Ms S is a thirty-nine year old woman who had been diagnosed with schizophrenia ten years ago. At the time of presentation she had been on clozapine for eight years. On therapeutic doses of clozapine 200mg daily her condition had been in remission. However, she had been episodically non-compliant with clozapine and on four previous occasions in the immediate period following clozapine cessation, the patient developed florid psychotic symptoms in the form of persecutory, grandiose delusions, disorganised behaviour and auditory hallucinations. She also displayed catatonic features (Bush Francis Catatonia rating scale of 20 indicating severe catatonia) with excitement, mutism, posturing, staring, negativism and echolalia. Each of these episodes required closed ward management and on every occasion, the patient’s symptoms resolved following reinstitution of clozapine. Of note, there was no history of catatonia prior to clozapine commencement.
Given the history of clozapine non-compliance and the episodes of clozapine withdrawal psychosis with catatonia, the patient was commenced on a combination of risperidone depot and lorazepam, which resulted in a partial remission of her psychosis and no catatonic symptoms.

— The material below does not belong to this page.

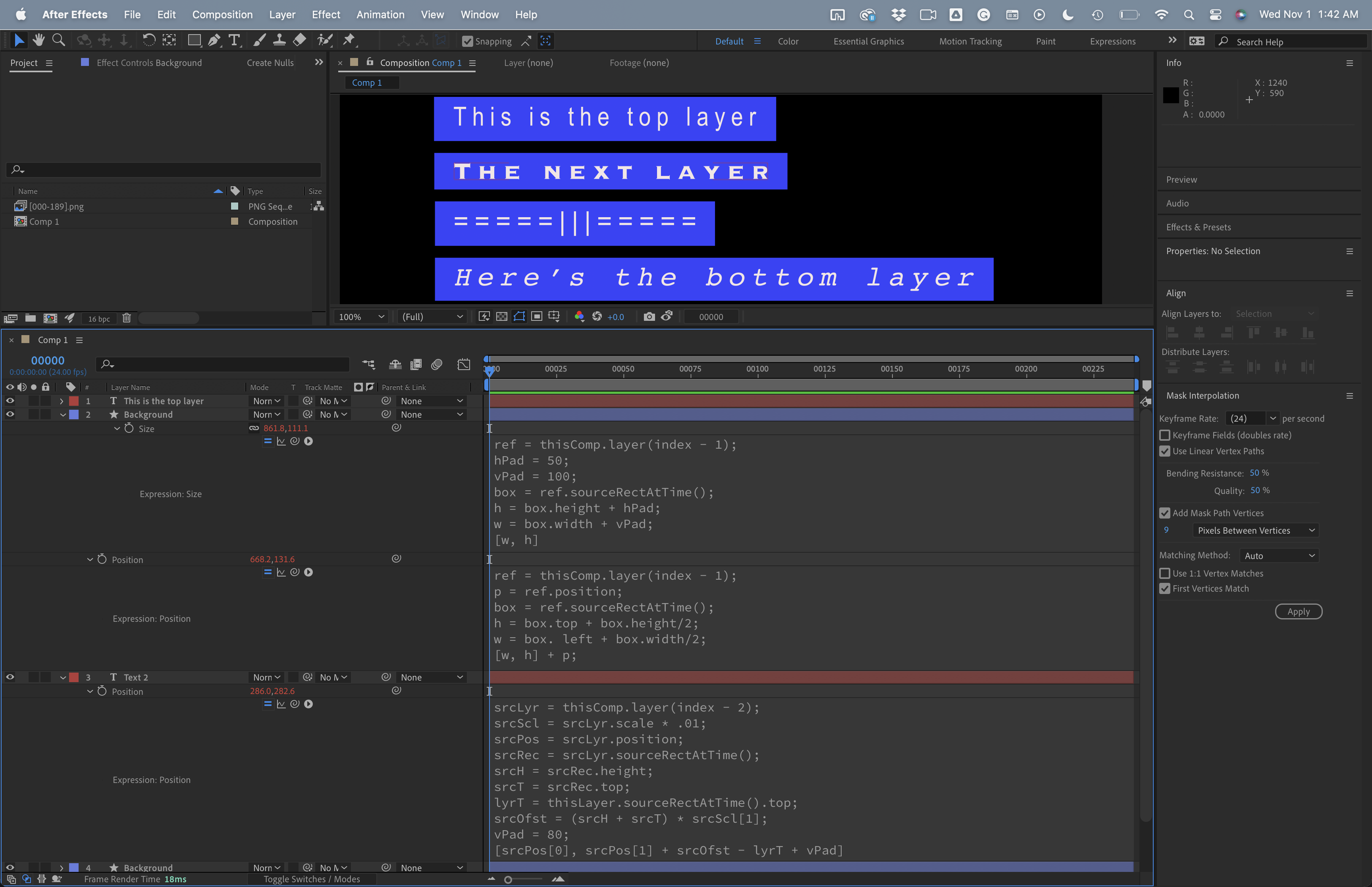The width and height of the screenshot is (1372, 887).
Task: Select the Rectangle shape tool
Action: pyautogui.click(x=195, y=40)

During her admission lorazepam 2mg was ceased and within 48 hours she developed acute psychosis with catatonic features, identical to that, which occurred following clozapine withdrawal. The deterioration in mental state required closed ward management. Lorazepam was recommenced with significant reduction of psychotic symptoms and complete resolution of catatonia. Over the next seven months, and on a further four separate occasions, lorazepam 2mg was ceased. On each occasion, within 48 hours the patient became floridly psychotic with marked catatonia
Given the above presentations following lorazepam withdrawal, the patient was maintained on risperidone depot and regular lorazepam. She was successfully discharged home on this combination with partial resolution of psychosis, no catatonic symptoms and adequate functioning.

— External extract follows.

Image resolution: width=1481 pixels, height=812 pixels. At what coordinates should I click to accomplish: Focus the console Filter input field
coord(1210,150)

This case initially described a patient who presented with clozapine withdrawal psychosis. This has been previously well described (Moncrieff, 2006). However, the patient also had accompanying clozapine withdrawal catatonia which is less well-recognised and poorly understood (Bastiampillai et al., 2009), especially when in association with clozapine withdrawal psychosis. One possible explanation is that clozapine, along with its other mechanisms of action, potentiates GABA (Bragina et al., 2007; Marx et al., 2011). The association between clozapine and GABA is suggested in our case by the fact that catatonia is well known to be linked with GABA dysregulation (Northoff, 2002) and that the patient developed a similar psychosis with catatonia following withdrawal of lorazepam, a benzodiazepine that potentiates GABA. While lorazepam withdrawal catatonia has previously been described (Manjunatha et al., 2007), this patient also experienced lorazepam withdrawal psychosis – a clinical presentation that has not been reported.

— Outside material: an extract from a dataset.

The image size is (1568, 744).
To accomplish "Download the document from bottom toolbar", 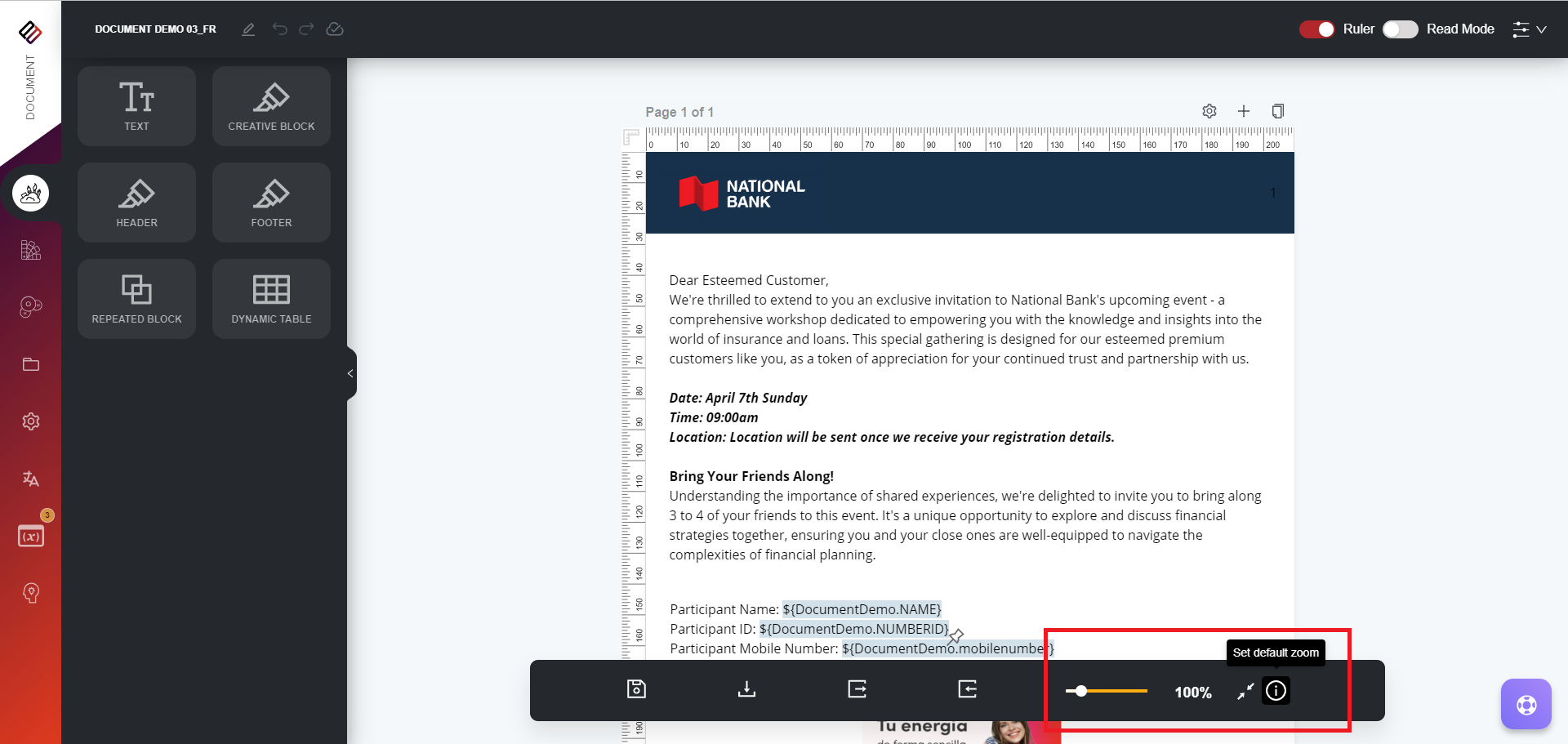I will click(x=746, y=690).

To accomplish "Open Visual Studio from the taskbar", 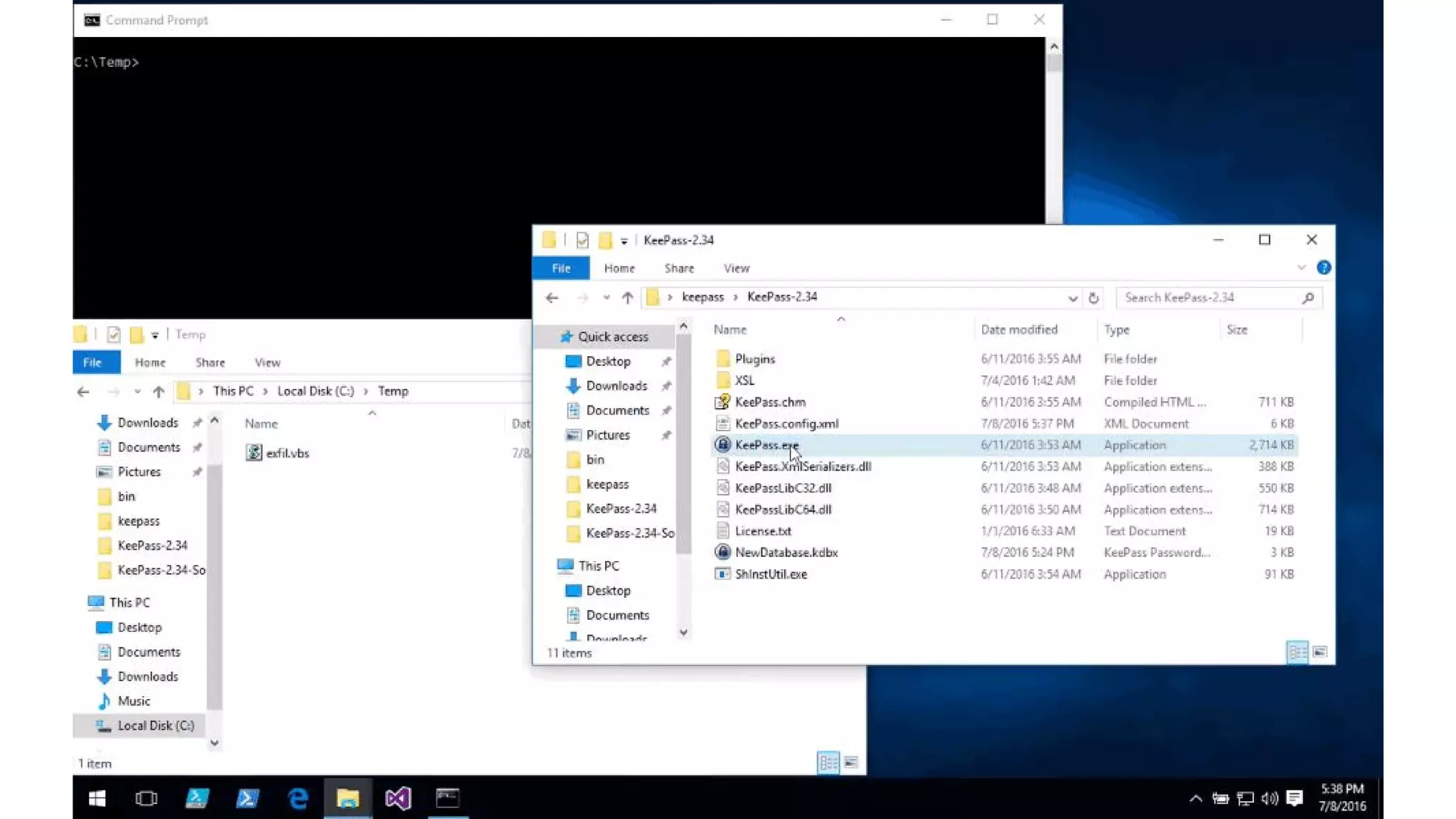I will point(397,798).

In this case, given the similar clinical presentations for clozapine and lorazepam withdrawal, we hypothesise that GABA dysregulation may be involved in the development of psychosis with catatonia in susceptible patients with schizophrenia. This case suggests that clozapine may potentiate GABA; and clozapine withdrawal psychosis and clozapine withdrawal catatonia may be associated with downregulation of GABA receptors. This potential link between GABA dysregulation and clozapine withdrawal psychosis has not been previously postulated and possibly has important clinical implications. In addition, GABAergic agents such as lorazepam may have specific antipsychotic effects in a subset of patients in addition to relieving catatonia. Given this, clinicians should be aware that some patients could experience a relapse of psychosis with catatonia when clozapine or lorazepam are withdrawn.